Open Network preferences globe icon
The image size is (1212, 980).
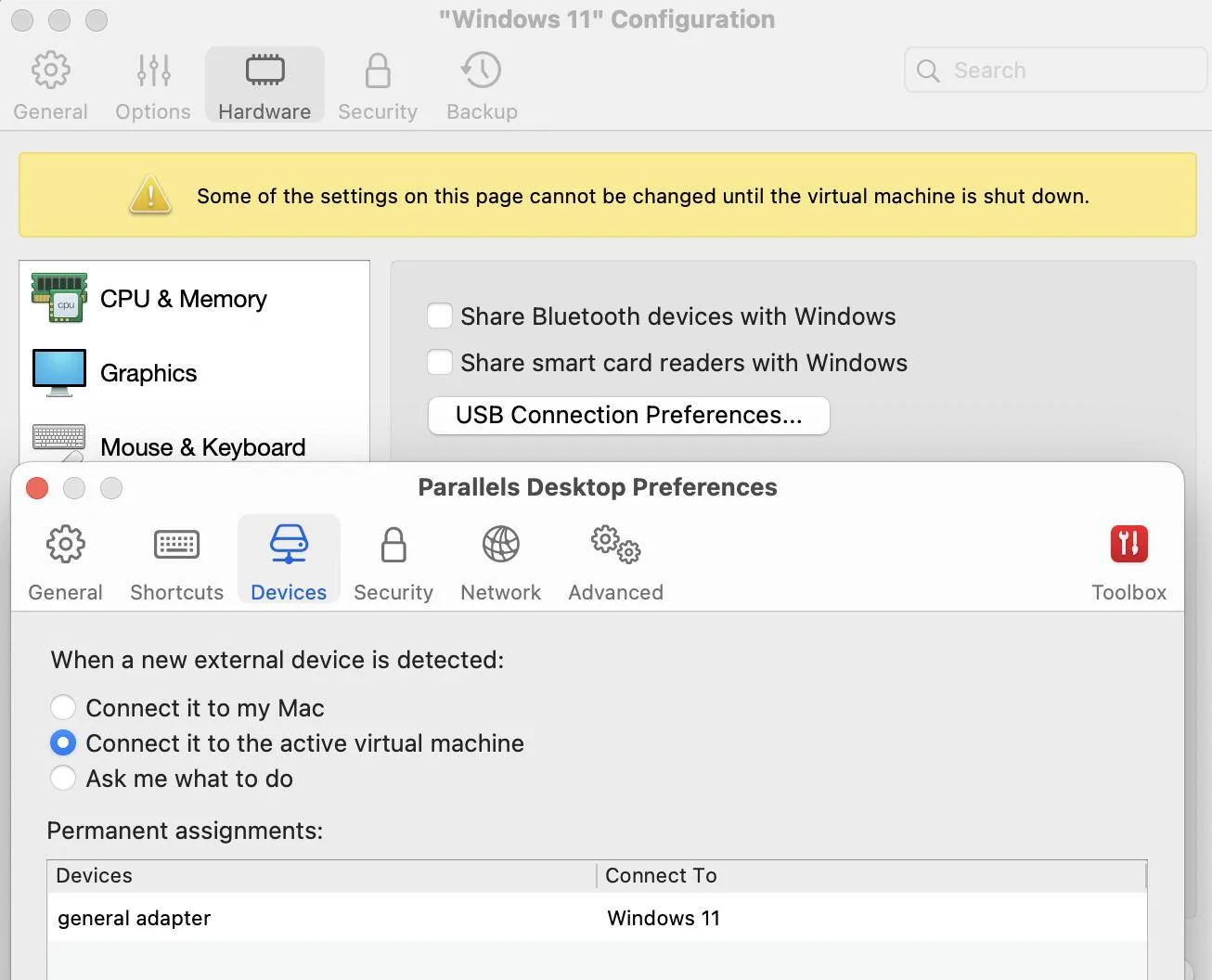point(500,546)
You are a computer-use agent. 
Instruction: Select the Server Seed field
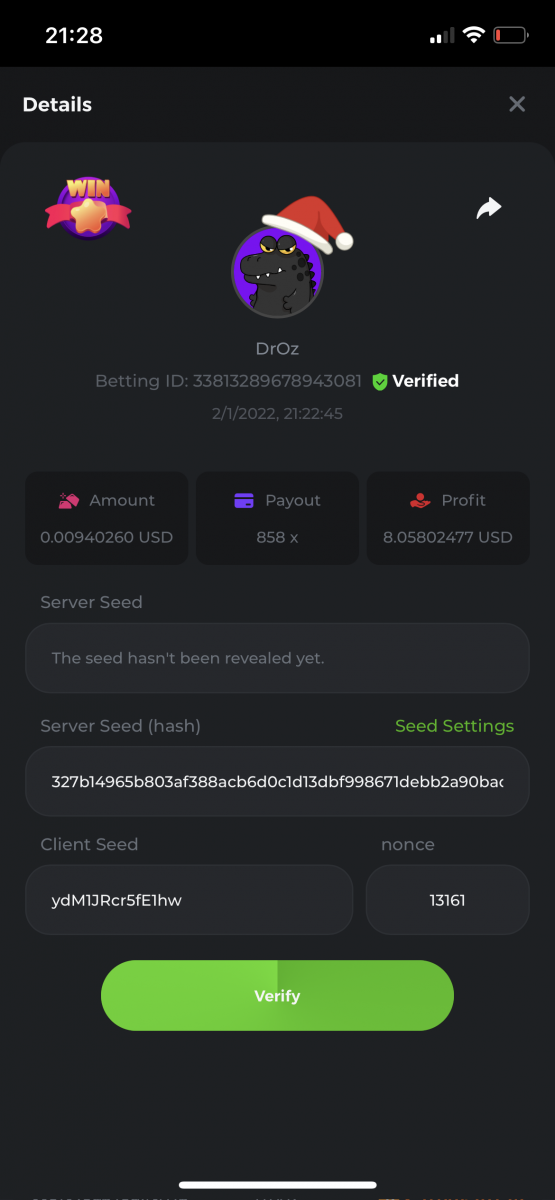point(277,658)
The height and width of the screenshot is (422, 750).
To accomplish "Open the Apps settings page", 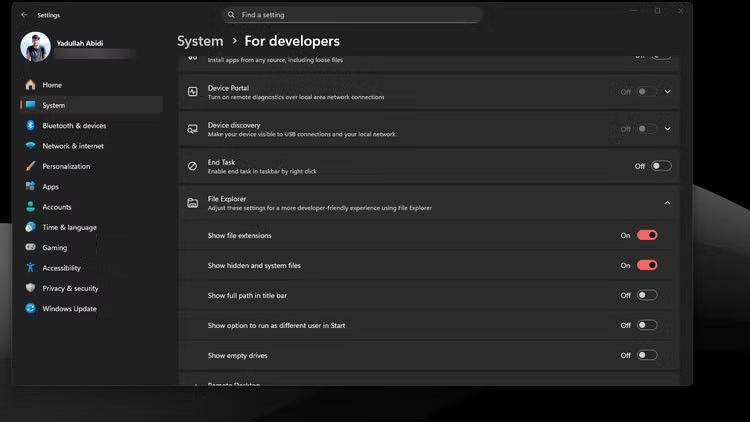I will click(50, 187).
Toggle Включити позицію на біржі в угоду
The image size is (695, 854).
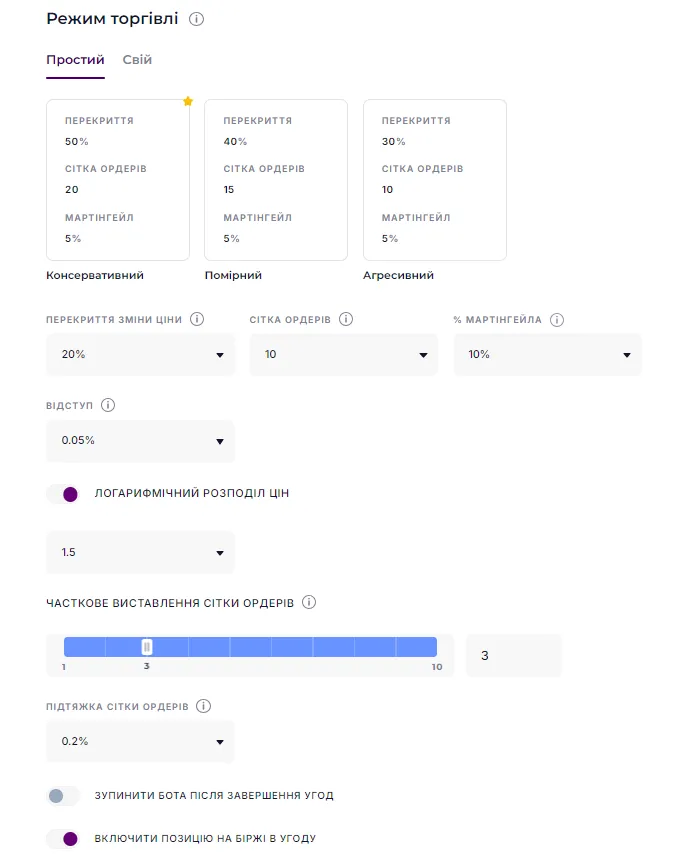[x=63, y=839]
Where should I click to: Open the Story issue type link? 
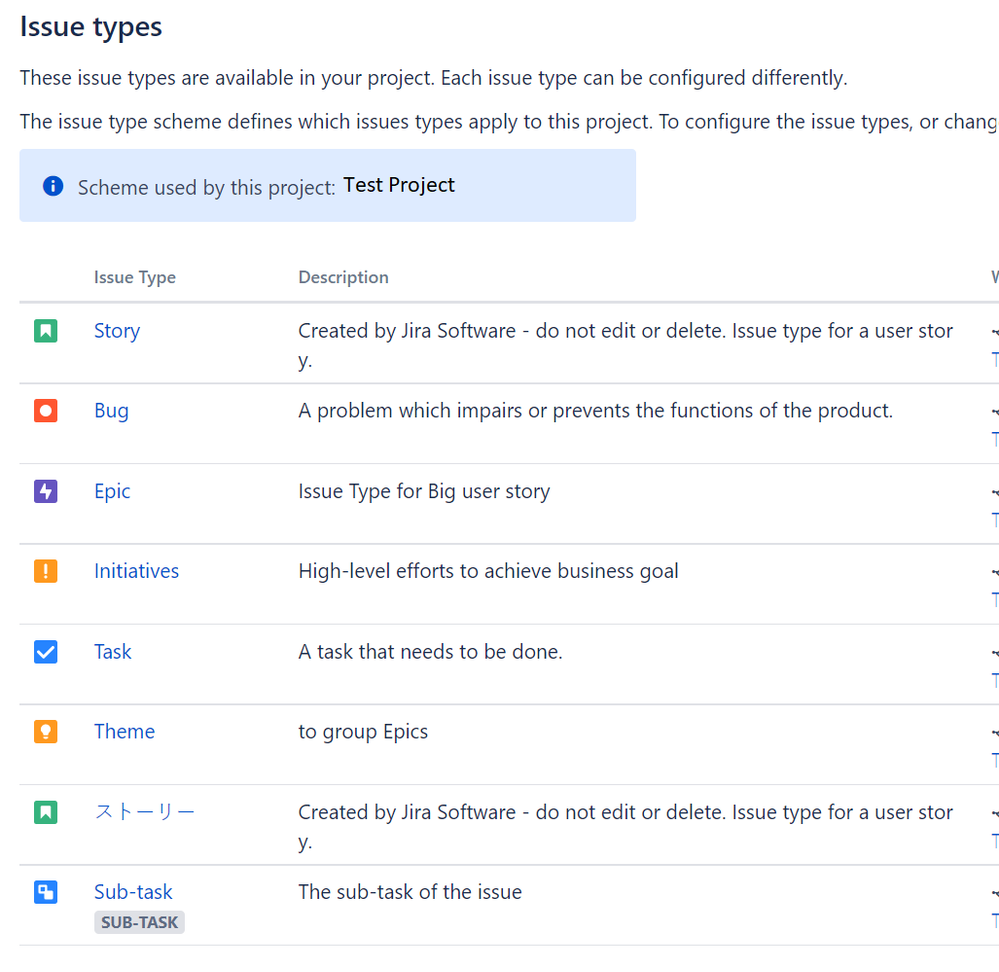coord(117,331)
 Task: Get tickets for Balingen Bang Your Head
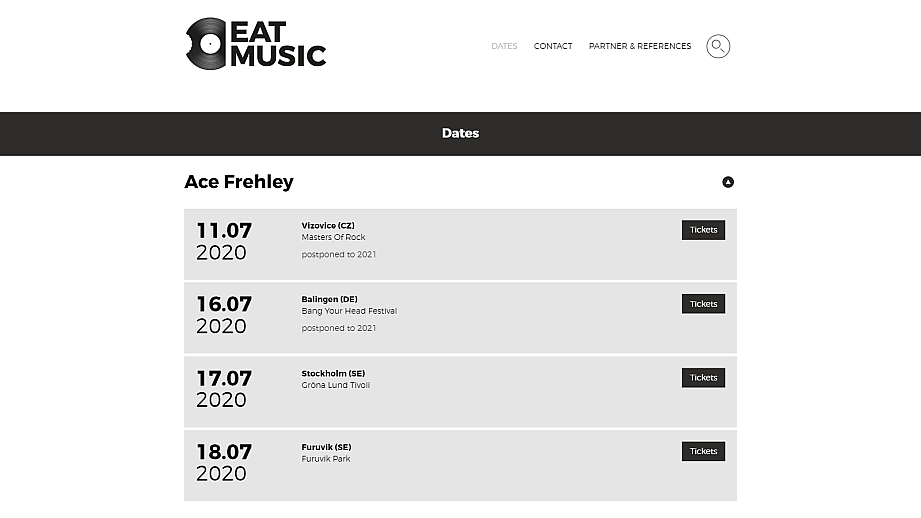pos(703,304)
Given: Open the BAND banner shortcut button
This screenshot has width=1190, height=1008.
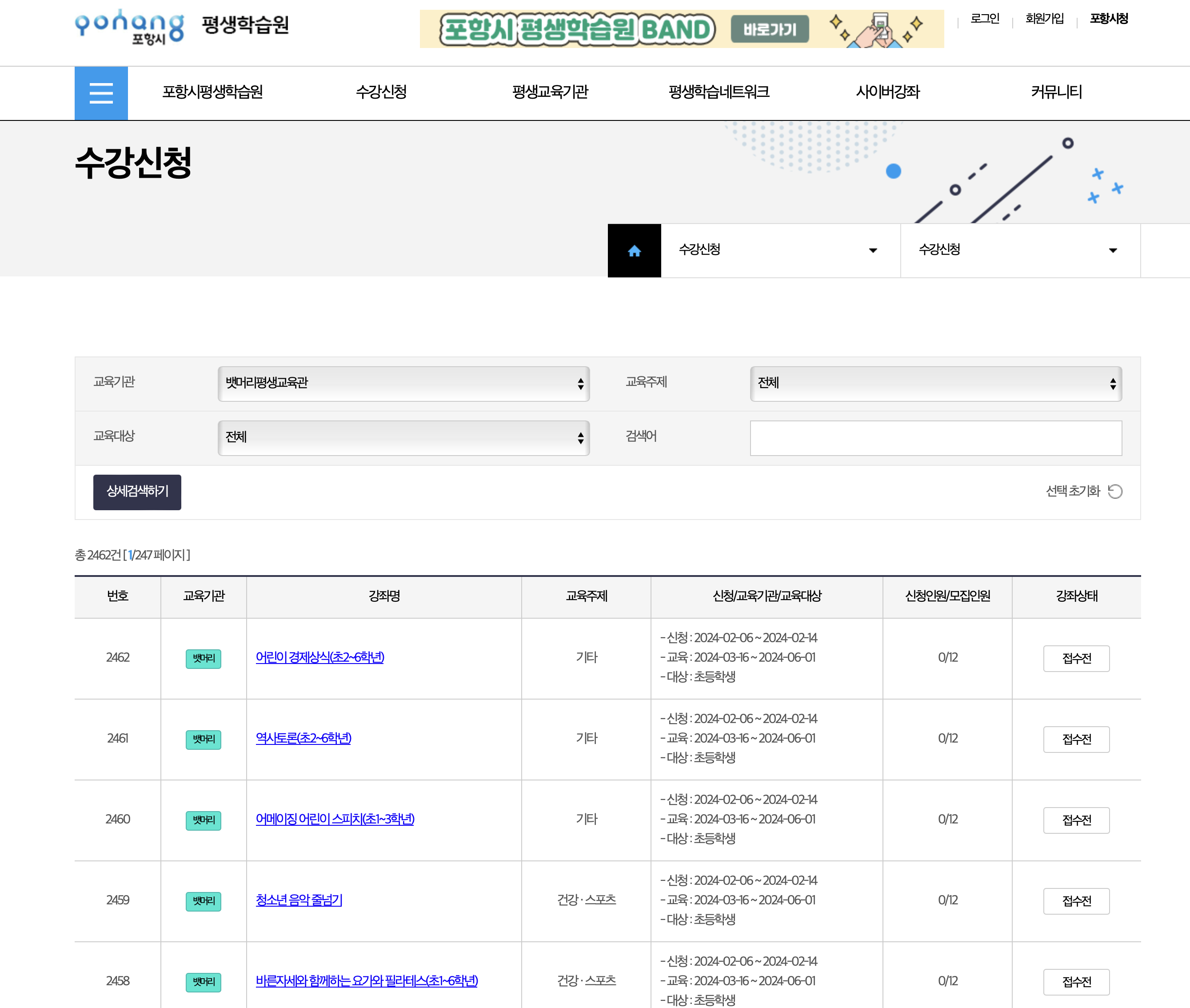Looking at the screenshot, I should point(769,29).

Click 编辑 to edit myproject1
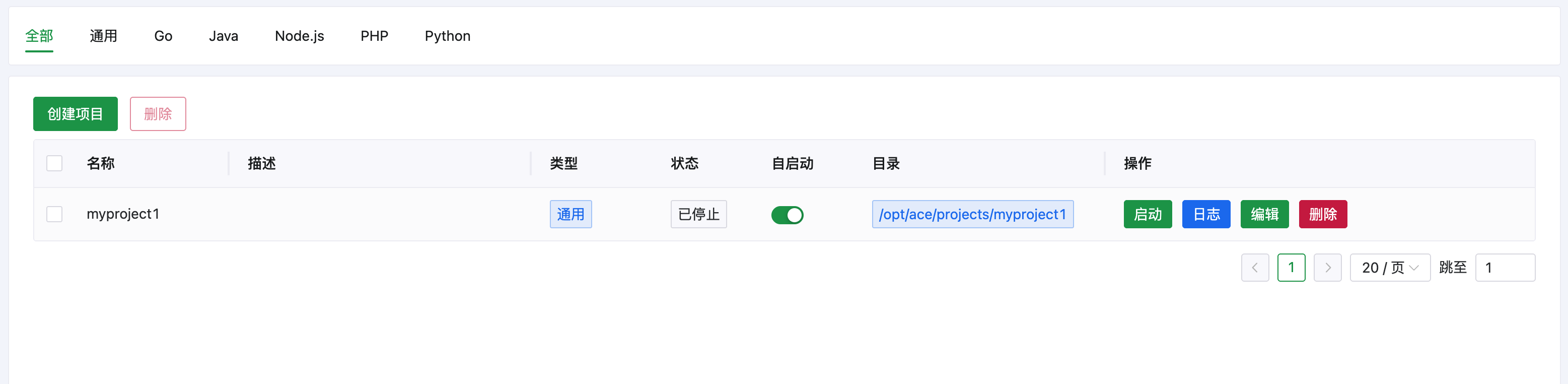click(1264, 214)
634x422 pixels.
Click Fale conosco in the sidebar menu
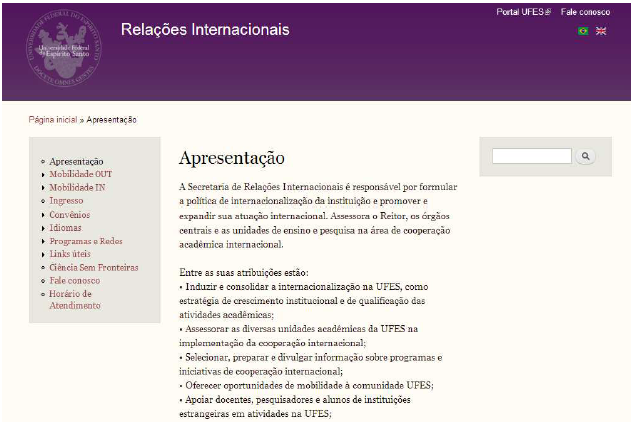click(x=74, y=281)
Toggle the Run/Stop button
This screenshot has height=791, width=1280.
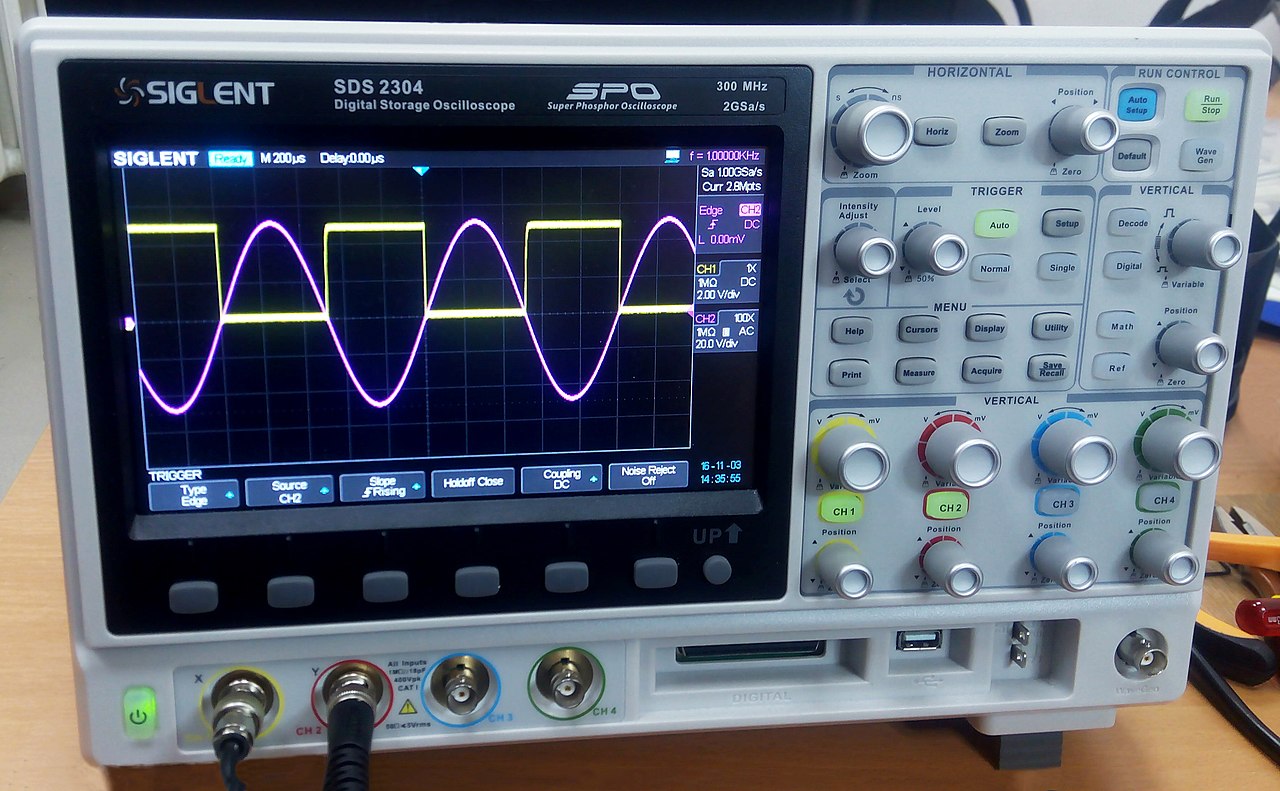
···
» **REQUIRED WORK**
Rewrite the stretch of the data from the line containing "Toggle the Run/Stop button" through the end, renaming "button" to "switch" and keeping everything else unchanged. Leave the pictures out of your answer.

» **OUTPUT OF THE TASK**
Toggle the Run/Stop switch
This screenshot has height=791, width=1280.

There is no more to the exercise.